- _Problem description_: Reproduce, exactly, the lines of the material below from the line containing "Task: Minimize the Voice Auth window" through the line containing "Task: Open the Inspections tab menu", with both end lines included and nothing else.

Provided information section start

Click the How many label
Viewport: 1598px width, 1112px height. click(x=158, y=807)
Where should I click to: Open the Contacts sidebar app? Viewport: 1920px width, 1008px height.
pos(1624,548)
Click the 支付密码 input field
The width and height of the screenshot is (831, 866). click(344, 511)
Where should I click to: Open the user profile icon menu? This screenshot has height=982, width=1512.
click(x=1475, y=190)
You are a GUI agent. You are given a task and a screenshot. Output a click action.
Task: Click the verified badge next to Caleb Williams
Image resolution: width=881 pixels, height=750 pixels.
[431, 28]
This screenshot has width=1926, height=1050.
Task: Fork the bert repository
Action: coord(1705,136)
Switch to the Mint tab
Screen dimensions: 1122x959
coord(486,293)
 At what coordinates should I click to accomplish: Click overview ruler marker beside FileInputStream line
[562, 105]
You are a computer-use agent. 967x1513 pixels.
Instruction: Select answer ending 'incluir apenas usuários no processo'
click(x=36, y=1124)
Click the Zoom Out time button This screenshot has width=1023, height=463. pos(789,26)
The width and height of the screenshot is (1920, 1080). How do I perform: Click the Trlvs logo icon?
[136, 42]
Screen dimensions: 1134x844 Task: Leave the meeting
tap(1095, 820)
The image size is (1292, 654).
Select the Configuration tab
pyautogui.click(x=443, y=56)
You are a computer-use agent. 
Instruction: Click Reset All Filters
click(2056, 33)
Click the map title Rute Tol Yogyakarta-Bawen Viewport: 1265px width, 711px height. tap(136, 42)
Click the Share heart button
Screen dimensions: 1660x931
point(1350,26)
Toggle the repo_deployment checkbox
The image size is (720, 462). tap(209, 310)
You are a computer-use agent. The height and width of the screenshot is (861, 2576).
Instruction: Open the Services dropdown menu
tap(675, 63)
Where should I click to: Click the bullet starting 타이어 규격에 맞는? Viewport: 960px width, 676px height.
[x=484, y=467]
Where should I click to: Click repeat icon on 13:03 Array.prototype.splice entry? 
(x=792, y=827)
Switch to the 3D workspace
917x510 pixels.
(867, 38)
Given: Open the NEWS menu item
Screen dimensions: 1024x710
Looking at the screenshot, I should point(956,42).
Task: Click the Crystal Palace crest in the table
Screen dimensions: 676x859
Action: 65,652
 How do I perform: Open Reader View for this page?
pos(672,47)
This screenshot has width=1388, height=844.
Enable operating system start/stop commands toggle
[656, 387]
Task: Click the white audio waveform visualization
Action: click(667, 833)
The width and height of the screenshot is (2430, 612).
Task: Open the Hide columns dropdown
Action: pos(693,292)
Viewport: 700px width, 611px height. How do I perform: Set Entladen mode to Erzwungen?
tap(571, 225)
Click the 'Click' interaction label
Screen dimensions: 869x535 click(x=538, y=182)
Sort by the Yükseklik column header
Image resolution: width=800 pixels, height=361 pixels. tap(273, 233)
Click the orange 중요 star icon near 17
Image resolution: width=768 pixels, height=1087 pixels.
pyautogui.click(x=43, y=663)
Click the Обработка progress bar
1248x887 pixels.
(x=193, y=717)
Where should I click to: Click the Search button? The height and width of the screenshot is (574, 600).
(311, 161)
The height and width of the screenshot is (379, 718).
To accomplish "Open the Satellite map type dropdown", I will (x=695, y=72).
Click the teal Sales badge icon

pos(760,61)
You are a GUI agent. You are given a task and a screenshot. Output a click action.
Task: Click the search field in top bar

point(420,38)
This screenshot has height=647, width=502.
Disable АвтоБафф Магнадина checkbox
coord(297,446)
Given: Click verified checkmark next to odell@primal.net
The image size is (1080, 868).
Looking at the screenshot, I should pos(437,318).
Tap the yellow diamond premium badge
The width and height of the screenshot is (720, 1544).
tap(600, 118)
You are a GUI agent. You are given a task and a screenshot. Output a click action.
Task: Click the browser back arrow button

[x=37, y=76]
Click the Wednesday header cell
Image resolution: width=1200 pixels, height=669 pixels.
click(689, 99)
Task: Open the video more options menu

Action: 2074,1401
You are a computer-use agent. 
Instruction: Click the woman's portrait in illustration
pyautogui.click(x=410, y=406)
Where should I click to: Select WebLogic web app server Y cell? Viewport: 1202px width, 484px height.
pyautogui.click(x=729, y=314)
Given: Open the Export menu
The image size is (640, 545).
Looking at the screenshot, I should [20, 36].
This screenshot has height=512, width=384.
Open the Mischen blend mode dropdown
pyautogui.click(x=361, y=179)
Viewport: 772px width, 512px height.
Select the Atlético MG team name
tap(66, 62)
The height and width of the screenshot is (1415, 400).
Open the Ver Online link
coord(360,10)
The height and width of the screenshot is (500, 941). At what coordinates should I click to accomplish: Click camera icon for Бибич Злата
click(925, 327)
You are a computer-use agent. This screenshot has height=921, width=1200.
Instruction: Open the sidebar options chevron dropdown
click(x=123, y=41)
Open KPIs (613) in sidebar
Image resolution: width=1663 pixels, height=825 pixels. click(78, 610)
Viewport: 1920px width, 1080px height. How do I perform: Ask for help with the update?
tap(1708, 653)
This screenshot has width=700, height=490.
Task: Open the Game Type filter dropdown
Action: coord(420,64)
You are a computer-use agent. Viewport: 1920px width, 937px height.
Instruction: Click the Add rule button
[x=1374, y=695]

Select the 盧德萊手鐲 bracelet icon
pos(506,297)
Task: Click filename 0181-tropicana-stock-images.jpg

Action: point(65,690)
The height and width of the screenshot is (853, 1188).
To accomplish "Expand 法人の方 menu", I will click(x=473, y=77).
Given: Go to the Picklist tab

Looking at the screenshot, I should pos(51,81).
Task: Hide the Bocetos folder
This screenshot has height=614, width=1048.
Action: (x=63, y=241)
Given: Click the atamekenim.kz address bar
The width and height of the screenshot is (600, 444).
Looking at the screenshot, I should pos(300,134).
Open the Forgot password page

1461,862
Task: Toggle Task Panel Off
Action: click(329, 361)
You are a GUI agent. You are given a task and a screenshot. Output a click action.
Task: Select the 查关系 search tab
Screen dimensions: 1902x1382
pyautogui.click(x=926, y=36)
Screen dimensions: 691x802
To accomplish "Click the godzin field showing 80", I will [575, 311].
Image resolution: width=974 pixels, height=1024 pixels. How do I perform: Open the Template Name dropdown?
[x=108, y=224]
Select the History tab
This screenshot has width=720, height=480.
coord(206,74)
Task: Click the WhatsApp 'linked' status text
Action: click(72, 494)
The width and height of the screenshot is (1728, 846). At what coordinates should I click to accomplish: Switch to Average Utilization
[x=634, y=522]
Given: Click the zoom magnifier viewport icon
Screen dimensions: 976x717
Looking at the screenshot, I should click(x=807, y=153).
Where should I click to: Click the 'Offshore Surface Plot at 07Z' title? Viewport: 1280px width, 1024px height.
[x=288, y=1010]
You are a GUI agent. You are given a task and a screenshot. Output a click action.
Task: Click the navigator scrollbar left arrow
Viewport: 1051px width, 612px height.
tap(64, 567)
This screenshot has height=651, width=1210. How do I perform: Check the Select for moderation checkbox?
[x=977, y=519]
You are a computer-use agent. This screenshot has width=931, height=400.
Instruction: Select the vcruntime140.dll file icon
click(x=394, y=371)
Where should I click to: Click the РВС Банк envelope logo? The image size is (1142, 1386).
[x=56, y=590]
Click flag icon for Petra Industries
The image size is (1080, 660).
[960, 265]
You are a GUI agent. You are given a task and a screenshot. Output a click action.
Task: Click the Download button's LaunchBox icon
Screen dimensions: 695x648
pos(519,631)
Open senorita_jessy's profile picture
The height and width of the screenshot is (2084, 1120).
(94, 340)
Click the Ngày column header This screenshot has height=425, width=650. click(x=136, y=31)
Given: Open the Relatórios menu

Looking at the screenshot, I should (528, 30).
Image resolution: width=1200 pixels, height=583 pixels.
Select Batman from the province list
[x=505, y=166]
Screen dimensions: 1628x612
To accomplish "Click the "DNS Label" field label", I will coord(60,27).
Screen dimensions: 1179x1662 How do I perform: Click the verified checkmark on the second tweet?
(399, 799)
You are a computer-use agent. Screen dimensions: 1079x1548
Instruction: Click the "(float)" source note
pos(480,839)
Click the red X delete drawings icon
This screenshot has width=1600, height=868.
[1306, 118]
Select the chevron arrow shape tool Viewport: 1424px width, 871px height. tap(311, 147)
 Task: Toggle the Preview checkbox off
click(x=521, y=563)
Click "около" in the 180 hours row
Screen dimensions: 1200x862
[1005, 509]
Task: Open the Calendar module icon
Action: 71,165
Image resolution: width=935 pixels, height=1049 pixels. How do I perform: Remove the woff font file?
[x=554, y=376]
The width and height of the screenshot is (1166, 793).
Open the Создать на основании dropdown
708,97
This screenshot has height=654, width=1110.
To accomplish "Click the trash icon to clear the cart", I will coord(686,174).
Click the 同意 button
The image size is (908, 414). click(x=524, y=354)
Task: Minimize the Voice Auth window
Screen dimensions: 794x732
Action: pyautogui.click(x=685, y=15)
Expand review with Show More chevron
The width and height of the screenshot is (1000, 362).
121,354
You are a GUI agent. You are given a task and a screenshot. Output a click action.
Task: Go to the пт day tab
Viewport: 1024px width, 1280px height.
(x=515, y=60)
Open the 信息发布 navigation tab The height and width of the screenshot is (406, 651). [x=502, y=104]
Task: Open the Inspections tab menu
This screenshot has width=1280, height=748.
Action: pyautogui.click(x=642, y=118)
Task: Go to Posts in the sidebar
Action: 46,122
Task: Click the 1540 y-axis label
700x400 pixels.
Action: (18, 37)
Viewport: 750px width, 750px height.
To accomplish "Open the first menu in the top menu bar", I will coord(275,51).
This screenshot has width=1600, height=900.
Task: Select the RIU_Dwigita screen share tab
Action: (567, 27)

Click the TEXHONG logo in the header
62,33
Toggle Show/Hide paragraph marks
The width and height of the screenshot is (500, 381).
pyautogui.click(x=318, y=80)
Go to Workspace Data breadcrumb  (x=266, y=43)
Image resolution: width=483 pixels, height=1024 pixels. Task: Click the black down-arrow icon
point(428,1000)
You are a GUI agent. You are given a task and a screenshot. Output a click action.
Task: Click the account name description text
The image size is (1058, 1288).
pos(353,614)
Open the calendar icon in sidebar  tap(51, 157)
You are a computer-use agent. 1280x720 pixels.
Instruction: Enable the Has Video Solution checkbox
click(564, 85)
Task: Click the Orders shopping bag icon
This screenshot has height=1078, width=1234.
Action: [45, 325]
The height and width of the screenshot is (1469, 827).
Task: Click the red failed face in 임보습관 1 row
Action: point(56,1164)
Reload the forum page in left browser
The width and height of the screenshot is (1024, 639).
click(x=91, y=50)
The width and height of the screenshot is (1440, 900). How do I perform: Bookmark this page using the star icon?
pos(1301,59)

Provided information section end

- _Task response_:
Task: Minimize the Voice Auth window
Screen dimensions: 794x732
Action: pyautogui.click(x=685, y=15)
Expand review with Show More chevron
The width and height of the screenshot is (1000, 362).
121,354
You are a GUI agent. You are given a task and a screenshot. Output a click action.
Task: Go to the пт day tab
Viewport: 1024px width, 1280px height.
(x=515, y=60)
Open the 信息发布 navigation tab The height and width of the screenshot is (406, 651). [x=502, y=104]
Task: Open the Inspections tab menu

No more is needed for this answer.